‘Tis Better to Give Than to Receive — Here’s How to Do It Right
If it’s truly “the thought that counts” – as is often heard during gift-giving season – then it only makes sense to put as much thought into a gift as possible. That goes for charitable gifts just as it does to gifts purchased from a big-box store on Black Friday.
“Whenever we can think of the appropriate way to create a gift, we can usually make a big impact,” says Mike Skrynecki, CFP(r), a financial adviser with Morgan Stanley who earned his master’s degree in marketing from Georgia State. “And we can increase the impact we’re making by planning it in a thoughtful manner.”
In addition to being a certified financial planner, Skrynecki is also certified as a fund-raising executive, and is both a past president and current board member with the Georgia Planned Giving Council. However, “I always prefer to think of it as gift planning, rather than as planned gifts,” he explains. “’Planned’ is past tense, like it’s already happened. ‘Gift planning’ means it’s in progress, it’s forward-thinking.”
And by doing a little bit of planning – rather than just writing a check – donors can maximize their “bang for the buck.” By donating an appreciated asset such as stock directly to an institution, for example, donors can avoid the capital-gains tax they’d have to pay if they sold the stock first and then donated cash. “Gifts of appreciated assets are probably one of the better yet most under-utilized tools for individuals to contribute to their charity of choice,” Skrynecki says. With the way the stock market is coming up from the bottom and reaching all-time highs, people now have more of that to give. And in 2013, you have more of a tax benefit for giving, particularly for those in the higher-income range.”
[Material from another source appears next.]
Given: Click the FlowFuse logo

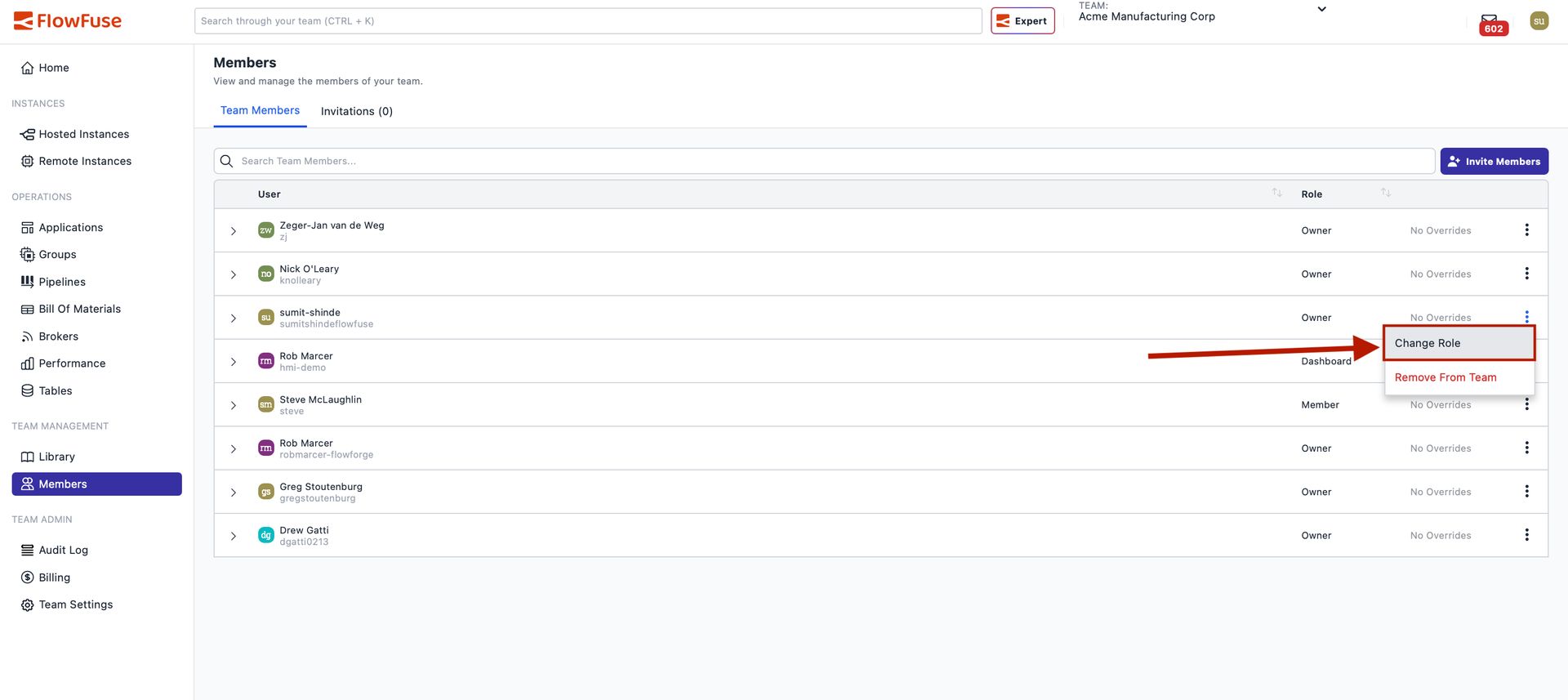Looking at the screenshot, I should [x=68, y=21].
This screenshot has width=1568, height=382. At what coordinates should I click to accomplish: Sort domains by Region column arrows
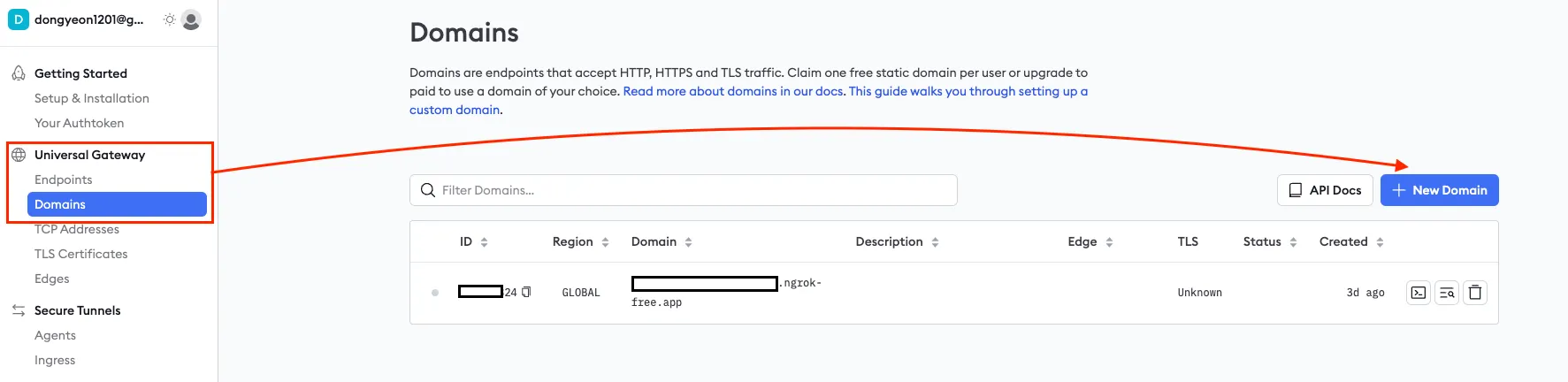coord(605,242)
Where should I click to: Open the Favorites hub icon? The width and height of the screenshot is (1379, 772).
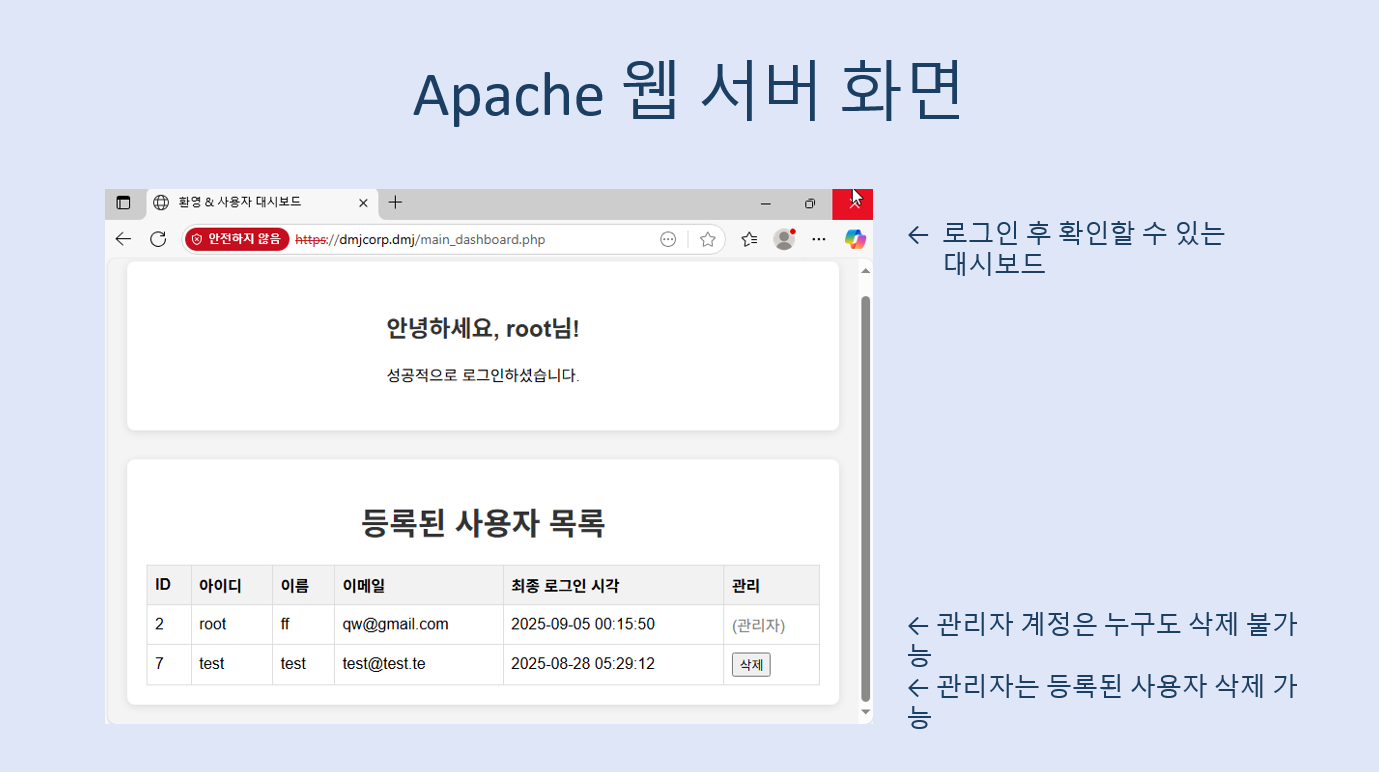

For older donors, there’s an additional way to keep from diverting money to the IRS. Between now and the end of the year, donors aged 70 and a half or older can donate up to $100,000 directly out of an IRA. Previously, that was the age threshold when retirees were required to begin taking out a minimum amount from their retirement accounts each year and paying taxes on the income.
“They started allowing people over 70.5 to do that in 2006, and it was only supposed to go until 2010, but they kept extending it,” Skrynecki explains. “I don’t know whether it’s going to get extended again, but I definitely think that is a viable option, particularly for wealthier people who don’t necessarily need the income from their IRAs.”
Skrynecki stresses that donors “don’t want the tax tail wagging the dog” and making tax considerations their primary motivation for giving, but smart planning can help donors ensure that more of their assets end up working for their preferred charities and not for the government. “I’m very big into charity, and Uncle Sam is not my favorite charity,” he says.
Other frequently overlooked options for donors include making a charity the beneficiary of an insurance policy, as well as creating a gift annuity. With gift annuities, donors give a lump sum to an institution in exchange for an annual income stream from the charity.
“Some people think, ‘Well, I can’t afford to make a gift right now,’” Skrynecki says. “But a lot of them might have certificates of deposit that they’re only getting peanuts from. They could turn that around and give it to charity in exchange for a gift annuity that would give them a higher rate of return, with the charity keeping the remaining balance when the donor dies.”
Skrynecki used this strategy for a client who was thinking about leaving an asset to his alma mater in his will. “I said, ‘Why wait? Give it to them now.’ One, they can sell it without having to pay capital gains. Two, he could enjoy the gift during his lifetime. He endowed a scholarship in his dad’s name, and actually made a bigger gift than we’d originally talked about – and he got to honor his dad while he was still alive. It was a win-win-win scenario.”
That annuity, Skrynecki says, epitomized what proper gift planning is all about. “It’s about gifting in a thoughtful manner: What can we do to increase the impact of this gift? In this case, he gave way more than he ever thought he’d be able to, and he turned a non-income producing asset into an income producing one in a tax-favorable manner. Ultimately, he ended up doing better all the way around.”